LA PIEL ANTES DEL TORO
Tenía la piel sembrada de pinares, robledos y humedales, allí donde posaba su sombra, crecían los nícalos, las jaras, los romeros y, de cuando en cuando, praderas verdes de rocío con salpicaduras de amapolas color sangre.
No era el suyo un cuerpo perfecto, como tampoco su nombre, que era distinto así fuera su cara de encina o cerezo, de sabina o junco ribereño. Tenía veredas hechas por el tiempo y la impaciencia de los ríos, como arrugas hartas de sonreír. En sus crestas peladas de roca dura, trepaban las cabras, anidaban los buitres y crecía algún que otro líquen, capaz de aferrarse a casi cualquier lugar.
En los valles, los ciervos bramaban el acoso de los lobos, y los conejos servían de entretenimiento y lección a los cachorros de zorros y linces.
La primavera despertaba igual a margaritas y osos pardos. En su pelo, anidaban las cigüeñas, y los patos graznaban sus mil nombres de sur a norte cuando viajaban desde África a París.
En las riberas, nutrias y visones pescaban sin descanso truchas, salmones y percas. Algún cangrejo asomaba las pinzas entre las ondas y las libélulas enamoraban al verano con sus vuelos.
En sus costas acariciadas por mares embravecidos, soportaban las embestidas percebes y mejillones, mientras las gaviotas reclamaban como propio todo lo que las playas devolvían del mar.
Después, para su desgracia, comenzó el gobierno de los hombres, que se unieron al acoso de los lobos, a las faenas de las nutrias, al acecho de las águilas y los milanos.

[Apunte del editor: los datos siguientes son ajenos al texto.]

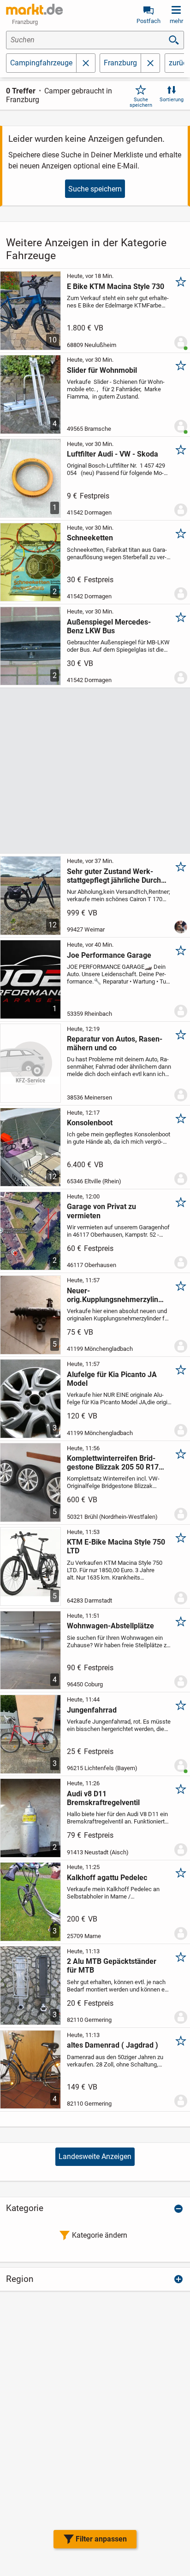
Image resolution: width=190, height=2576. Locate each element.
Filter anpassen (101, 2539)
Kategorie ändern (99, 2235)
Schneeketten (90, 537)
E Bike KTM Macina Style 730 (115, 286)
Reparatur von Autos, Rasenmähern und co (114, 1043)
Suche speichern (141, 102)
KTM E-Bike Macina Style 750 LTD (116, 1546)
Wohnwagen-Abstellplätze (110, 1625)
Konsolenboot (90, 1122)
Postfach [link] (148, 20)
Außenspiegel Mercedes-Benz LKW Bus (109, 626)
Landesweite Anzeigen (95, 2156)
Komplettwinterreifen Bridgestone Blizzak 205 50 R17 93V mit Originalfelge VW (113, 1462)
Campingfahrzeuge (41, 62)
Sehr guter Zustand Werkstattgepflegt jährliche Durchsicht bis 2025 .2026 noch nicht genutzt (115, 876)
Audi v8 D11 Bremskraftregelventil (103, 1798)
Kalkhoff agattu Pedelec (107, 1877)
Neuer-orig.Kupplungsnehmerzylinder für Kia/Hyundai (116, 1295)
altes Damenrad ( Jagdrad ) (112, 2045)
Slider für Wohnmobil (102, 370)
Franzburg (120, 62)
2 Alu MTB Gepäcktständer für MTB (111, 1965)
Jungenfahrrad (92, 1710)
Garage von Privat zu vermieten (101, 1211)
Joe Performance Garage (109, 955)
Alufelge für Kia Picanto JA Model (112, 1379)
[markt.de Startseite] (34, 9)
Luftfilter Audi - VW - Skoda (112, 454)
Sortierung (172, 100)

Pero todavía eran gentiles, llevaban a pastar vacas y mulas para que le limpiaran la piel de las brozas amarilleadas por los soles de agosto.
Se fueron los lobos y los osos; los buitres empezaron a tener miedo de bajar a los valles y algunos de sus vecinos desaparecieron para siempre. Y ella, tan triste, no tenía lágrimas para llorar; es lo malo de ser tierra cada vez más baldía, que ni las nubes se acercan a dar consuelo.
Más tarde el asma la llenó de quejidos broncos con el humo de las fábricas y los tubos de escape, y los pocos que la seguían mirando con ojos enamorados sucumbían con ella al desaliento.
Luego llegaron los veranos sombríos de humo y fuego, que la convirtieron en una piel de toro a medio curtir de negra que se volvía.
De ser musa, ninfa y diosa, se fue quedando en simple suelo.
Perdió la esperanza de los brotes, el eco de los trinos, el amor por sí misma, y un día, entre tanto oscuro y huida desesperada, amaneció una gente que la volvió a amar, que no cedían al duelo, y le limpiaban las veredas; le sembraron esperanza en forma de corazones verdes, latentes, aún en medio del asfalto. Y el aullido regresó, y las aves sin sombra siguieron con su quehacer limpiando el mundo de enfermedad y muerte, y ella les devolvió los árboles, y el rumor de las riberas, los humedales y su sombra amable.